Ces dernières années, le pays a connu une croissance économique régulière, la croissance annuelle moyenne du PIB se situant à 4,9 pour cent dans la période 2000–2008 (WFB). Cela étant, la croissance du PIB est tombée à 0,3 pour cent en 2009 (WFB), l’un des taux les plus bas des pays MENA. La croissance passée était tirée par une forte demande intérieure et européenne, due en grande partie à la reprise du secteur agricole et à l’augmentation des investissements et des exportations. Cependant, la part du secteur privé dans les investissements est tout à fait faible. La croissance a reposé en grande partie sur l’investissement public, la part de l’investissement privé dans la formation brute de capital étant de 50 à 55 pour cent (12 à 13 pour cent du PIB), ce qui est l’un des niveaux les plus faibles des 12 pays MENA.23 L‘objectif du gouvernement est de faire passer la part du secteur privé à 65 pour cent à l’horizon 2011 (BAfD 2007).
L’économie tunisienne s’est diversifiée en accroissant son secteur des services. Les services représentent 54 pour cent du PIB (le tourisme y étant pour beaucoup) et environ la moitié de la population occupée.24 L’industrie manufacturière représente environ 60 pour cent du secteur industriel et 18 pour cent du PIB.

▶ Consigne:
Poursuivez le texte ci-dessus sur l'économie tunisienne en reprenant après sa dernière phrase.

▶ Données enregistrées:
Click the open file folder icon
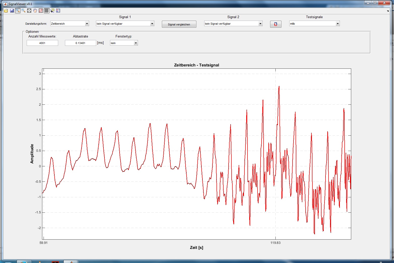 pyautogui.click(x=6, y=11)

▶ Réponse attendue:
Le secteur bancaire a été privatisé, mais le gouvernement continue d’avoir la main mise sur les trois plus grosses banques publiques, et on dit qu’il possédait 47,2 pour cent de la totalité des actifs des banques en 2004 (Banque mondiale 2006c). Les secteurs de la banque et de la finance ne sont pas bien intégrés dans le marché international et la petite taille des banques ne permet pas les économies d’échelle dans les transactions (FMI 2008b). Le crédit intérieur au secteur privé est relativement élevé (66,7 pour cent du PIB en 2008 alors que la moyenne des pays MENA est de 35,8 pour cent), tout comme le crédit intérieur fourni par le système bancaire (73 pour cent contre 39,7 pour cent).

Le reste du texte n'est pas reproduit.